### [Given text]
◇ ◇ ◇ ◇ ◇

Miguel Rojas-Sotelo is an Adjunct professor in International and Global Studies at Duke University, a cultural theorist, filmmaker, visual artist, and media activist. Working with a decolonial framework, his current research involves an in-depth exploration of how diverse democracies in Latin America and the Caribbean suffer from complex crises of citizen representation, and how citizens are responding. Exercising their right to protest, so-called minority groups—consistently ignored and mistreated by their elected governments—are organizing themselves, taking to the streets and social media platforms to counteract deep social and political inequities. Despite widespread police repression, their civic engagements and social protests sometimes genuinely advance issues of public concern, such as access to public services; labor, health, and land rights; gender equality; the legalization of abortion; the redistribution of income and wealth; and environmental protection.

Keping Wu

Keping Wu

Keping Wu is an Associate Professor of Anthropology at Duke Kunshan University. Her research concerns issues of civic space and citizenship through case studies of ethnic interactions, civil society, religious diversity, state, and personhood from Southwest and Southeast China. Working on China-Myanmar-Tibetan borderlands, for instance, she explores issues of gender and racial equality, governance, ethnogenesis and citizenship. Her current project explores dynamics of creativity and resilience through an ecological lens, drawing attention to new human/non-human imaginaries implicated in urbanization processes in contemporary China.

Qian Zhu

Qian Zhu

Qian Zhu is an Assistant Professor of History at Duke Kunshan University, a historian of modern China, and a theorist of everyday life. Zhu is particularly interested in how Chinese leftists understood the world and people’s everyday life regarding human emancipation, modernization, democracy, and mass politics in the first half of the 20th century. Her publications have analyzed the new village movement in China, women’s singleness in China, histories of migration in East Asia in the first half of the 20th century, and the mass education movement of 1930s China. Zhu’s first book addresses how anti-fascism and grassroot social movements responded to global capitalism and the Chinese revolution’s anti-colonial and nation-state building project. Her second book project focuses on the new village movement and how it related to the state policy of urbanization, governance, citizenship, and socialist and post-socialist urbanism in 20th century China.

◇ ◇ ◇ ◇ ◇

### [Dataset content]
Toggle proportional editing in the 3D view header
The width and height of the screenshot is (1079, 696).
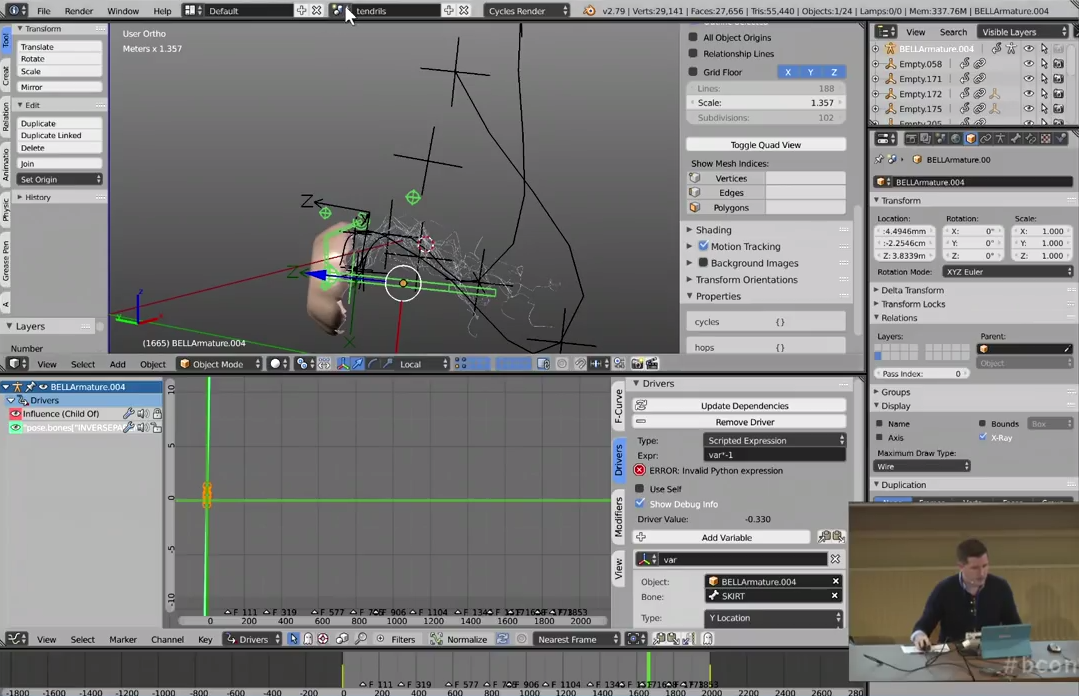pos(560,364)
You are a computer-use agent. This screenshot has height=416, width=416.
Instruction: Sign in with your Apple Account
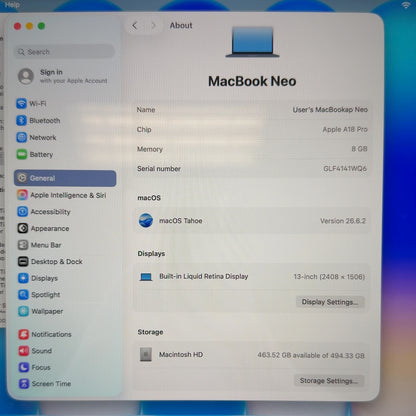[63, 76]
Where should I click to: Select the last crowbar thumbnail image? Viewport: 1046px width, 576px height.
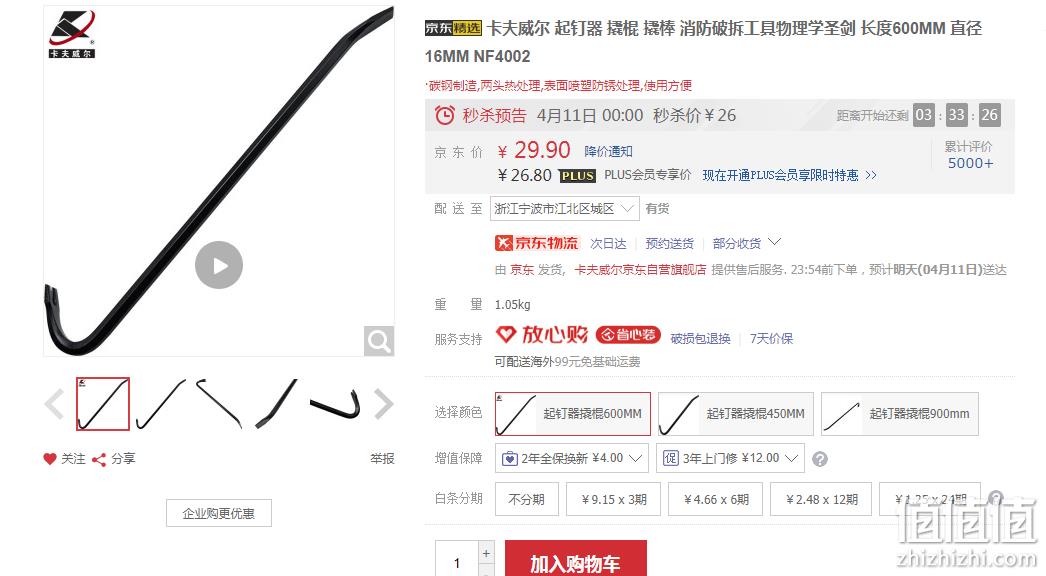[335, 404]
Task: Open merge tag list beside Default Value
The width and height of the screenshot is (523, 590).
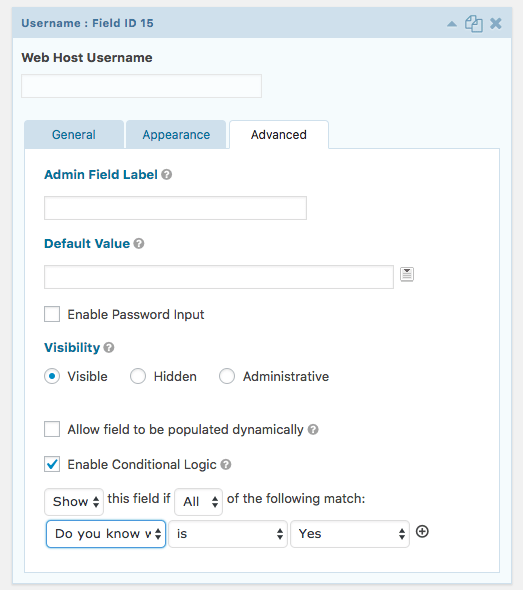Action: (407, 274)
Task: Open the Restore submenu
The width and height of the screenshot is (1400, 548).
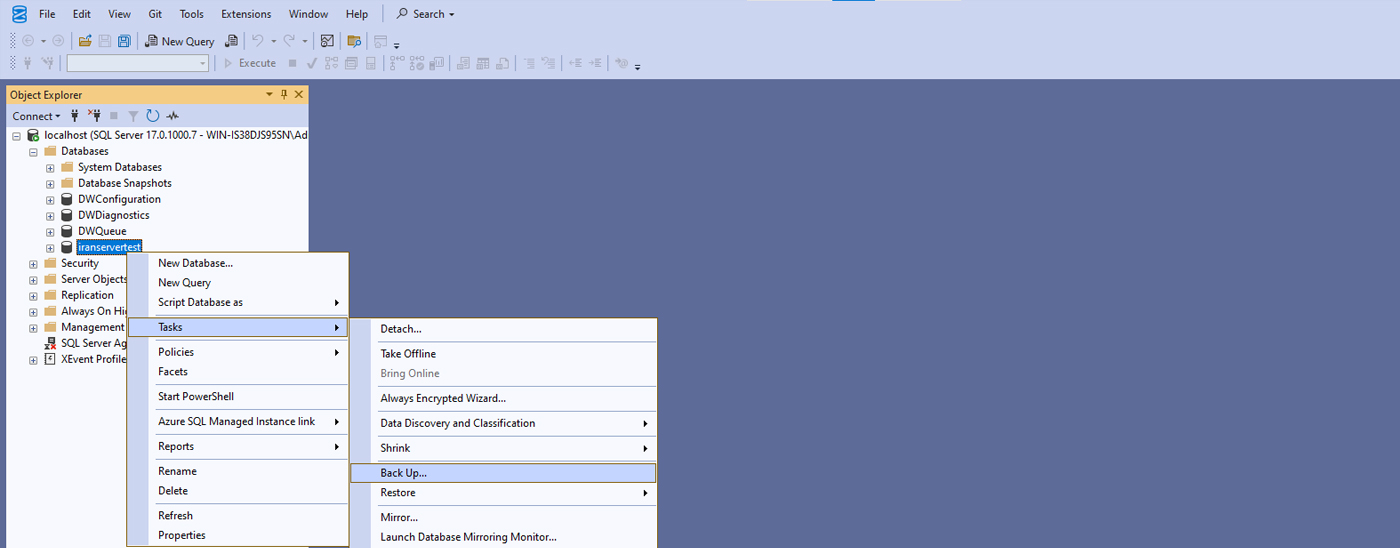Action: pos(398,493)
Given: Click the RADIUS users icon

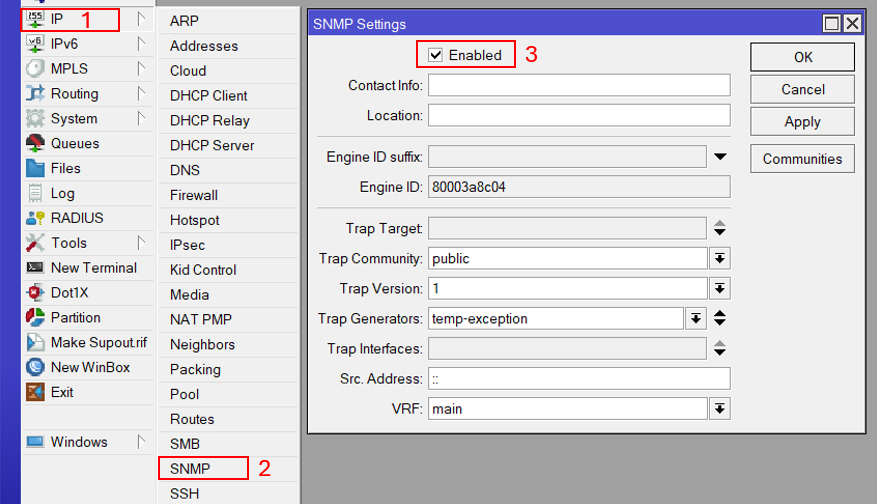Looking at the screenshot, I should click(35, 218).
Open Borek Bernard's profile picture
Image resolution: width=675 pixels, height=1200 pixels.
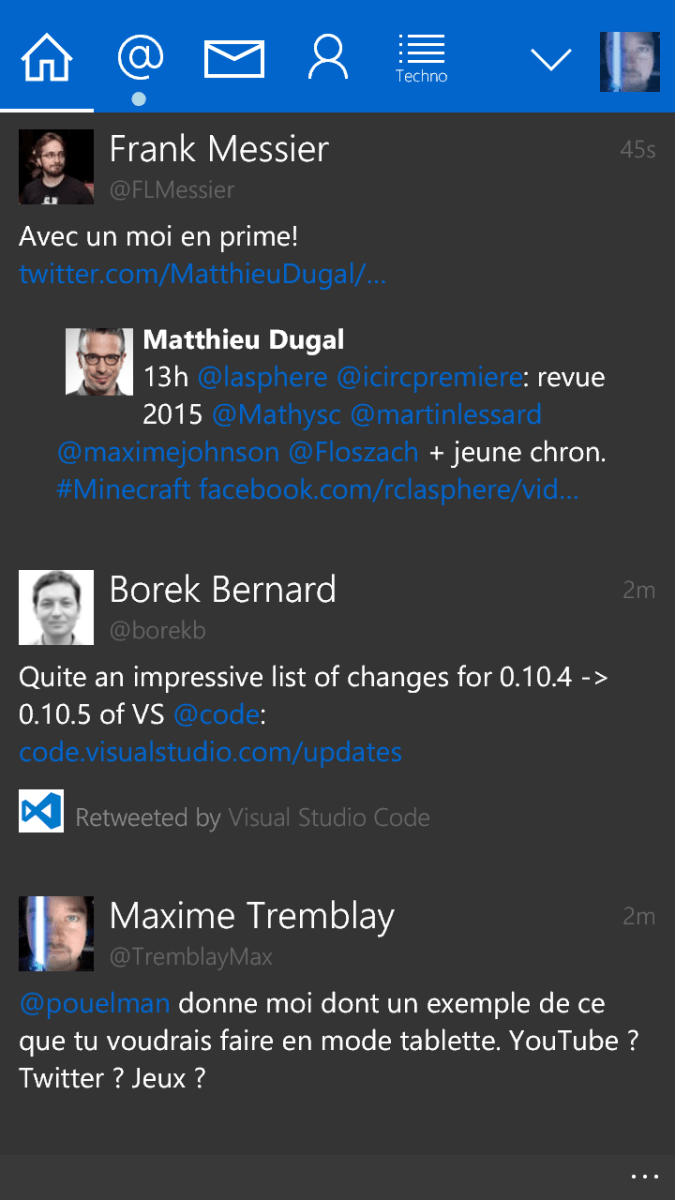click(56, 607)
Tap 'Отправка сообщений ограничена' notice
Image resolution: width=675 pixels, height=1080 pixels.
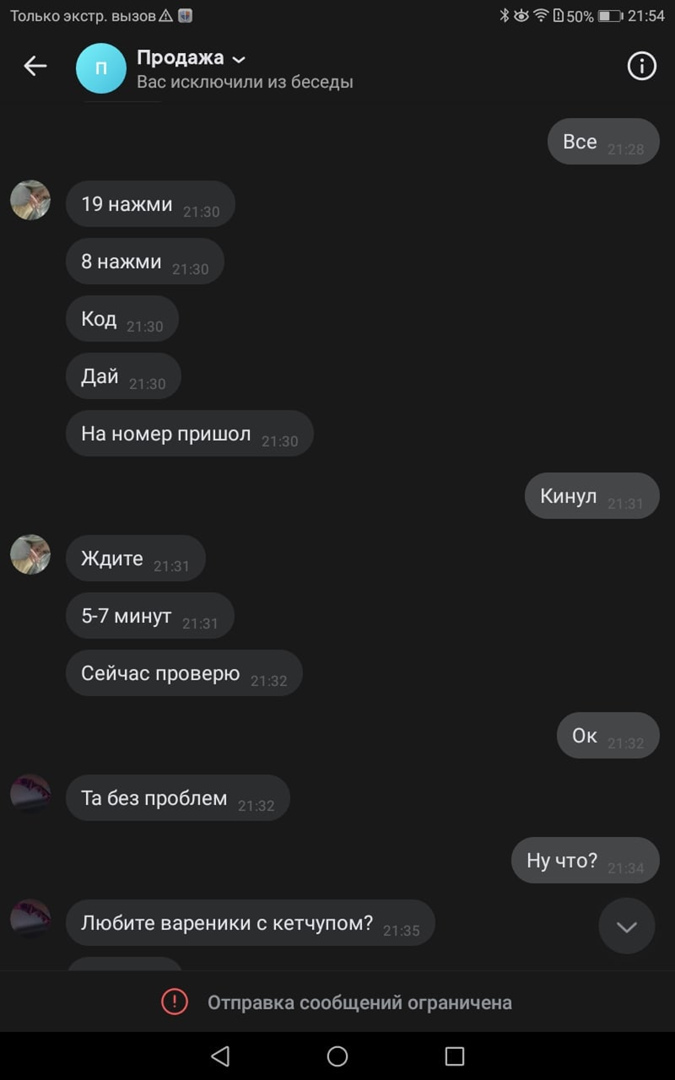pos(360,1002)
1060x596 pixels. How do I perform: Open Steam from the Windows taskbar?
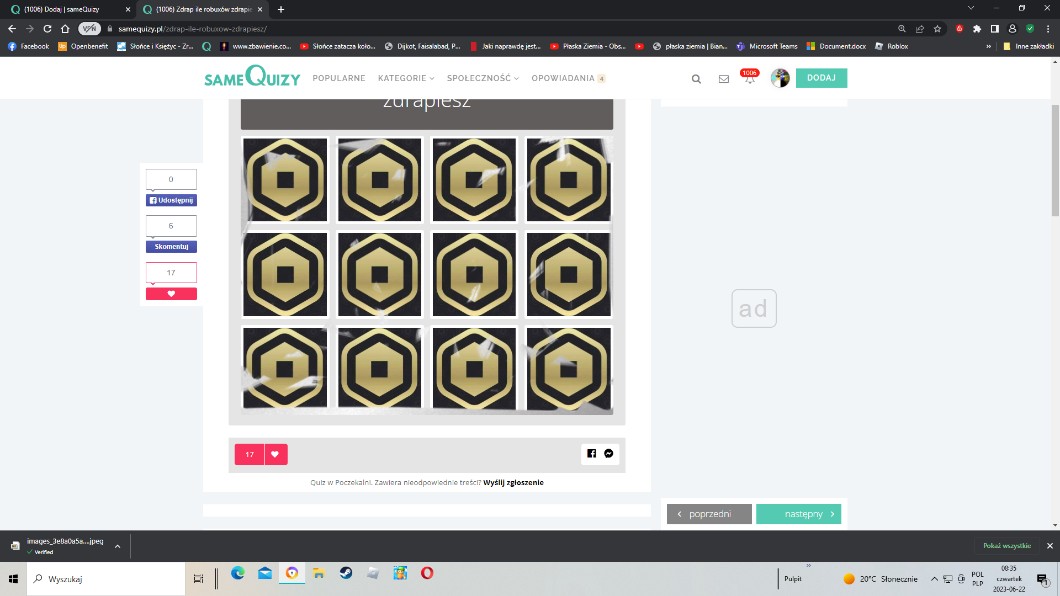(x=345, y=574)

◇ ◇ ◇ ◇ ◇

### [Task requirements]
1. According to the faculty profiles, at which university is Keping Wu an Associate Professor of Anthropology?
2. Repeat the faculty profiles word for word from "Keping Wu is" to "in contemporary China.".

### [Answers to the exercise]
1. Duke Kunshan University.

2.
Keping Wu is an Associate Professor of Anthropology at Duke Kunshan University. Her research concerns issues of civic space and citizenship through case studies of ethnic interactions, civil society, religious diversity, state, and personhood from Southwest and Southeast China. Working on China-Myanmar-Tibetan borderlands, for instance, she explores issues of gender and racial equality, governance, ethnogenesis and citizenship. Her current project explores dynamics of creativity and resilience through an ecological lens, drawing attention to new human/non-human imaginaries implicated in urbanization processes in contemporary China.